Sent from my BAMF 2.4 Thunderbolt using RootzWiki Forums


----------



## icanhazdroid (Jun 24, 2011)

droidkevlar said:


> *Lets hope they give source for kernel* and a leak of the final before then
> 
> Sent from my BAMF 2.4 Thunderbolt using RootzWiki Forums


This is HTC we're talking about, not Samsung


----------



## masri1987 (Jun 29, 2011)

i fail to see the importance of this, since many of us are running GB already lol


----------



## Promethazine (Jul 22, 2011)

whats the big deal ive had GB for a while now. lol


----------



## mcmillanje (Jun 6, 2011)

"masri1987 said:


> i fail to see the importance of this, since many of us are running GB already lol


A) they will have to release GB kernel source
B) widespread testing and potentially more updates and bug fixes for the future.

It is very relevant.


----------



## lrs421 (Jul 9, 2011)

masri1987 said:


> i fail to see the importance of this, since many of us are running GB already lol


The leaks are still a little buggy, hence no voice mail notifications. Not saying the final release will be bug free but we'll see.

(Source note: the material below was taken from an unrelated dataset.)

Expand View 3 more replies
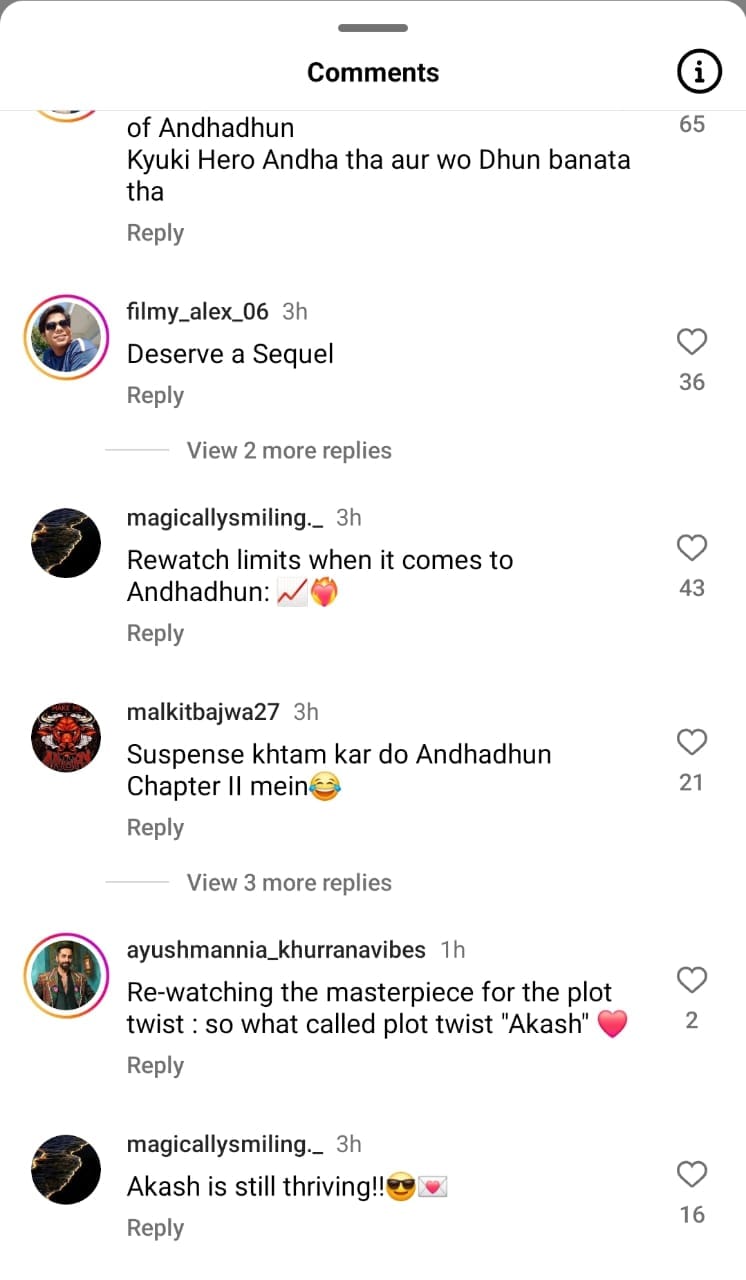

Sent from my ADR6400L using Tapatalk


----------



## adstro (Jul 11, 2011)

"lrs421 said:


> The leaks are still a little buggy, hence no voice mail notifications. Not saying the final release will be bug free but we'll see.
> 
> Sent from my ADR6400L using Tapatalk


I have seen this quote alot. What do you mean by lack of voice and mail notifications? I seem to get both notifications on cm7. What am I missing?


----------



## furrito (Aug 16, 2011)

adstro said:


> I have seen this quote alot. What do you mean by lack of voice and mail notifications? I seem to get both notifications on cm7. What am I missing?

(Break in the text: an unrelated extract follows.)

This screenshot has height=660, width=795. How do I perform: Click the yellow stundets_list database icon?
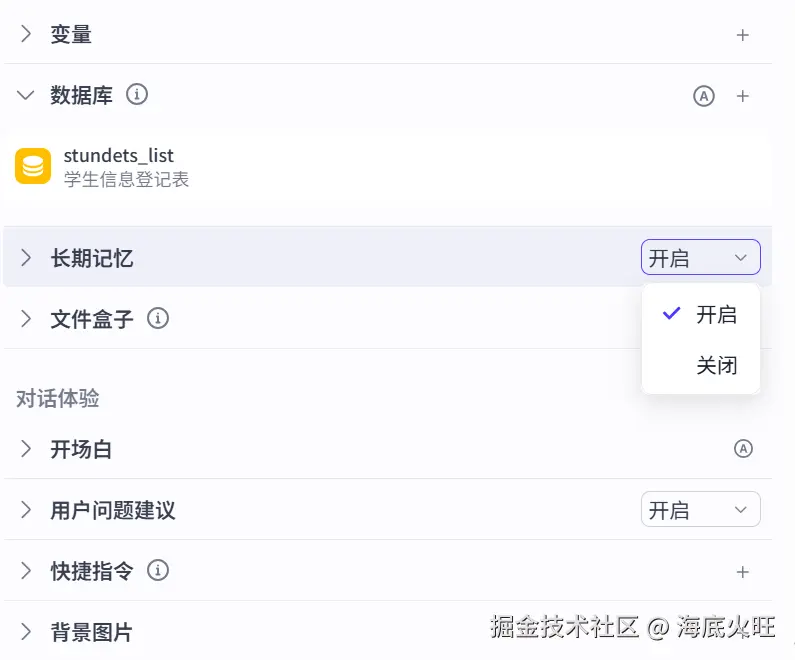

It happens on sense roms. CM7 is AOSP.


----------



## adstro (Jul 11, 2011)

"furrito said:


> It happens on sense roms. CM7 is AOSP.


Gotcha...that would be what I am missing. Thanks.


----------



## Bindy (Jul 16, 2011)

The prox sensor is another thing that never seems to work for me on GB sense roms. Pulling the phone away from my face on a call won't wake the screen back up. Very annoying if you have to punch in any numbers.


----------



## MrKleen (Jul 14, 2011)

Bindy said:


> The prox sensor is another thing that never seems to work for me on GB sense roms. Pulling the phone away from my face on a call won't wake the screen back up. Very annoying if you have to punch in any numbers.


I would do a fresh install if I were you. That is not a problem i've ever had on a gingerbread rom.


----------



## CharliesTheMan (Jul 15, 2011)

"Bindy said:


> The prox sensor is another thing that never seems to work for me on GB sense roms. Pulling the phone away from my face on a call won't wake the screen back up. Very annoying if you have to punch in any numbers.


I'm curious, are you referring to the screen staying dark after public away from your face, or powering on but still being unresponsive?


----------



## icanhazdroid (Jun 24, 2011)

Bottom like the prox sensor sucks in ginger bread so far

Sent from my ADR6400L using Tapatalk


----------



## ERIFNOMI (Jun 30, 2011)

Here we go again. Didn't they say GB was coming this summer? And the end of Q2? I bet they got behind since new phones are coming out and they said screw it, take the latest build you can come up with, test it through August and release it September we're done with this phone. Hopefully some bugs from the leaks will be smashed but I imagine just as many new ones will come up.


----------



## pcar1947 (Jul 11, 2011)

Watch me run to unroot my phone!

I runnin cm7 can't wait to load my phone with vzw bloat!


----------



## Bindy (Jul 16, 2011)

MrKleen said:


> I would do a fresh install if I were you. That is not a problem i've ever had on a gingerbread rom.


I've installed different GB roms fresh more than I can count. Same issue.



CharliesTheMan said:


> I'm curious, are you referring to the screen staying dark after public away from your face, or powering on but still being unresponsive?


I'm referring to the screen turning back on when I move the phone away from my face. I have to hit the power button to wake the screen up. I'm not even sure if the sensor turns it OFF in the first place or if its just my screen time out.


----------